Recently, I had the unpleasant task of troubleshooting a particularly strange problem at work, in which a particular SMB-based file server would disconnect users if more than one user attempted to simultaneously initiate a file transfer. This would typically result as a file transfer (i.e. drag and drop file copy) initiated by Explorer failing with a “The specified network name is no longer available.” (error #64) dialog box.

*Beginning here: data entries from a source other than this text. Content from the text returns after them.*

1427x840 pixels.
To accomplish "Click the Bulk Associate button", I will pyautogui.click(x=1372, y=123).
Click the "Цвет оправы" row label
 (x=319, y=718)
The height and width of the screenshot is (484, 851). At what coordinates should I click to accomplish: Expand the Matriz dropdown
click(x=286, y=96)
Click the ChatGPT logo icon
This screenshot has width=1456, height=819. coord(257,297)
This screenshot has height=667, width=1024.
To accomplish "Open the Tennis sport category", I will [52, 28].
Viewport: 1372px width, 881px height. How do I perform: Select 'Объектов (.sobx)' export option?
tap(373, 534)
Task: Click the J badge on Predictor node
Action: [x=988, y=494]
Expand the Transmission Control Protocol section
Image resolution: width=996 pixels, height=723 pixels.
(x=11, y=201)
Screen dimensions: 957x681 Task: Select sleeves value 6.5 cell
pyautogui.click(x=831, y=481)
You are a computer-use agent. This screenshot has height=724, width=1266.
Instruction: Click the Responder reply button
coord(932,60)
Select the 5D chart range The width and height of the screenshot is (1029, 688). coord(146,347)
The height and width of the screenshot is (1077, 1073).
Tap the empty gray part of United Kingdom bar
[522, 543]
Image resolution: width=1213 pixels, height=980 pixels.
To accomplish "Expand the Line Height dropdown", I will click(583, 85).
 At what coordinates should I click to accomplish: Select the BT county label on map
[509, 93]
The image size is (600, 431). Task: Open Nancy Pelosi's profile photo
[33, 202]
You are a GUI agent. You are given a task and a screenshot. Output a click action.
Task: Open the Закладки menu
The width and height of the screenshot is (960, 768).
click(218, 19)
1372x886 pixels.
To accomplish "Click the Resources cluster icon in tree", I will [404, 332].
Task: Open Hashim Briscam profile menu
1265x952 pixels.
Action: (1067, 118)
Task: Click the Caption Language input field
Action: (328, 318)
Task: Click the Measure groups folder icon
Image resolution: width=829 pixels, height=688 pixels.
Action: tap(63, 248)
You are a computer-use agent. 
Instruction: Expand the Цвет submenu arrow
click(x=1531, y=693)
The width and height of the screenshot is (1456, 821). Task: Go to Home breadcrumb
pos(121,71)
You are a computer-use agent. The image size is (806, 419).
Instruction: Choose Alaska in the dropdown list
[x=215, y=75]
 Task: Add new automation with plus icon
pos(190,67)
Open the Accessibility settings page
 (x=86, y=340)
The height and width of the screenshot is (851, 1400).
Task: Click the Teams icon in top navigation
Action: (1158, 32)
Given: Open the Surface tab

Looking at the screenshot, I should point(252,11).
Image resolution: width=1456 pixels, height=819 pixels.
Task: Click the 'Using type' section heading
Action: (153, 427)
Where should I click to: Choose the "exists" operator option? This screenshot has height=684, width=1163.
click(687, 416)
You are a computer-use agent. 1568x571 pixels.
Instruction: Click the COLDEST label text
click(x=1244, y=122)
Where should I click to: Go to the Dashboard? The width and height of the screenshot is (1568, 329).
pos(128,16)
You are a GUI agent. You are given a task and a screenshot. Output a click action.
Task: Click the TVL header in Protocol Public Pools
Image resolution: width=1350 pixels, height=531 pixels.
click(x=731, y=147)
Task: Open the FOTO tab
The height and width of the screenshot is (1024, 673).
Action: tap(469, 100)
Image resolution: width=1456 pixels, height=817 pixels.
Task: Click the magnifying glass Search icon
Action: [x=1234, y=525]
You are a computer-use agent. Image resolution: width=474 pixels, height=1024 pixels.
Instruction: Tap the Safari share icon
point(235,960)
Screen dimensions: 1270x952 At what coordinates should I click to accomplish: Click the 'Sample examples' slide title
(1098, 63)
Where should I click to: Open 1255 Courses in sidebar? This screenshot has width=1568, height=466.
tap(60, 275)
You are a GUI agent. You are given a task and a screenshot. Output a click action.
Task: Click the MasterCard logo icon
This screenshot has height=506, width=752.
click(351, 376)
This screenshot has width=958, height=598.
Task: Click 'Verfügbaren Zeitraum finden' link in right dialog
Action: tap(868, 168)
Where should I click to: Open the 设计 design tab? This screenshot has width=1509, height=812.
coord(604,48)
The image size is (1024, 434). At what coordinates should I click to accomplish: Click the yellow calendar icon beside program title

As this particular problem involved SMB traffic going through a fair amount of custom code we had written, being a VPN/remote access company (this particular problem was seemingly only occuring when using our VPN software), we (naturally) assumed that the issue was caused by some sort of bug in our software that was doing something to upset either the Windows SMB client or SMB server.
So, first things first; after doing initial troubleshooting, we obtained some packet captures of the problematic SMB server (and SMB clients), detailing just what was happening on the network when the problem occured.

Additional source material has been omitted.